An atomistic model of electronic polarizability for calculation of Raman scattering from large-scale MD simulations

TL;DR

This paper introduces a simple, physically-based atomistic model that accurately captures electronic polarizability changes, enabling large-scale MD simulations to interpret Raman spectra without extensive computational resources.

Contribution

The authors develop a compact atomistic model with few parameters that accurately predicts electronic polarizability, facilitating large-scale Raman spectrum simulations.

Findings

Model accurately reproduces ab initio and experimental polarizability data.

Enables simulation of Raman spectra for systems with up to 1 million atoms.

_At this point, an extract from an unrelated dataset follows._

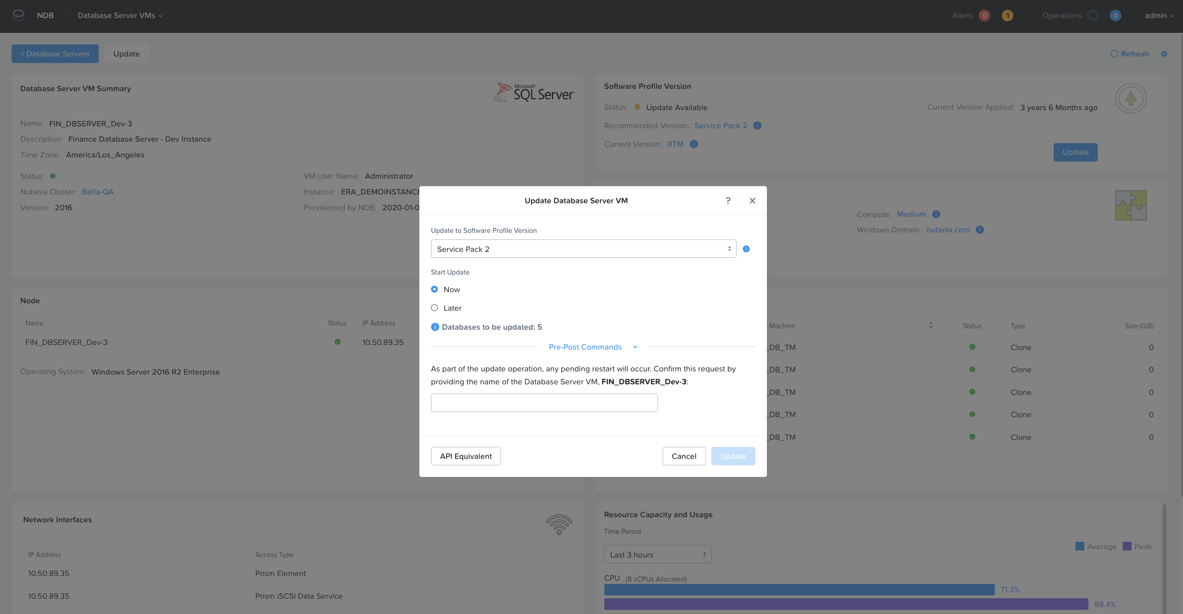Click info icon next to nutanix.com domain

Allows local analysis of contributions to Raman spectra.

Abstract

The application of molecular dynamics (MD) simulations to the interpretation of Raman scattering spectra is hindered by inability of atomistic simulations to account for the dynamic evolution of electronic polarizability, requiring the use of either ab initio method or parameterization of machine learning models. More broadly, the dynamic evolution of electronic-structure-derived properties cannot be treated by the current atomistic models. Here, we report a simple, physically-based atomistic model with few (maximum 10 parameters for the systems considered here) adjustable parameters that can accurately represent the changes in the electronic polarizability tensor for molecules and solid-state systems. Due to its compactness, the model can be applied for simulations of Raman spectra of large (~ 1,000,000-atom) systems with modest computational cost. To demonstrate its accuracy, the model is applied to the CO2 molecule, water clusters, and BaTiO3 and CsPbBr3 perovskites and shows good agreement with ab-initio-derived and experimental polarizability tensor and Raman data. The atomistic nature of the model enables local analysis of the contributions to Raman spectra, paving the way for the application of MD simulations for the interpretation of Raman spectroscopy results. Furthermore, our successful atomistic representation of the evolution of electronic polarizability suggests that the evolution of electronic structure and its derivative properties can be represented by atomistic models, opening up the possibility of studies of electronic-structure-dependent properties using large-scale atomistic simulations.